Até o número de músicos no palco é limitado pelo Bar da Fábrica. “Na quinta-feira, foi voz e violão com apenas um músico. Na sexta que tivemos um número maior, três”, detalha o proprietário. Os músicos recebidos pelo Bar da Fábrica têm uma parceria com a casa, ressalta Waney. “Não tem leonismo no negócio. Todo mundo tem que ganhar e respeitar.” O pagamento do Bar da Fábrica é por couvert, ou seja, a casa fornece o bar e o músico, o show. “O que se paga na portaria é destinado aos músicos. O músico sabe o que está fazendo, o que vai ganhar no fim da noite. Temos consciência de que um dia vamos voltar a trabalhar plenamente.”
Um bar já interditado
A flexibilização acarretada pela classificação do Município na faixa amarela do “Juiz de Fora pela vida” permitiu aos bares manterem as portas abertas das 8h às 22h entre domingos e terças-feiras, assim como em feriados, e das 8h a meia-noite entre as quartas-feiras e sábados. Entretanto, os estabelecimentos já deverão estar com as portas fechadas e sem clientes no horário estipulado para o encerramento das atividades. Os protocolos de biossegurança exigidos pelo Município estão previstos pela Nota Técnica 19. Questionada, a Prefeitura de Juiz de Fora (PJF) aponta que os estabelecimentos com música ao vivo devem seguir as orientações gerais aplicáveis previstas no documento, “como (aquelas para) comércio atacadista/varejista; orientações para manuseio, preparo e serviço de alimentos; e comércio varejista de bebidas alcoólicas”.

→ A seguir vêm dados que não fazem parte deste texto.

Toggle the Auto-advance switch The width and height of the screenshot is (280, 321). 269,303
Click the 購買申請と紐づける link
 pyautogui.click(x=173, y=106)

Conforme o Executivo, algumas denúncias de descumprimento das restrições sanitárias em estabelecimentos com música ao vivo já foram recebidas. “A Prefeitura interditou, na última semana, um bar, no Bairro Teixeira, em razão do descumprimento desta regra (descumprimento do Decreto com aglomeração no local.” A Administração ainda ressalta que, embora a música ao vivo seja permitida, pista de dança não é permitida. “Deve-se permanecer nas mesas para que não haja aglomeração. Os estabelecimentos estão sendo monitorados, visando o cumprimento dos protocolos sanitários.”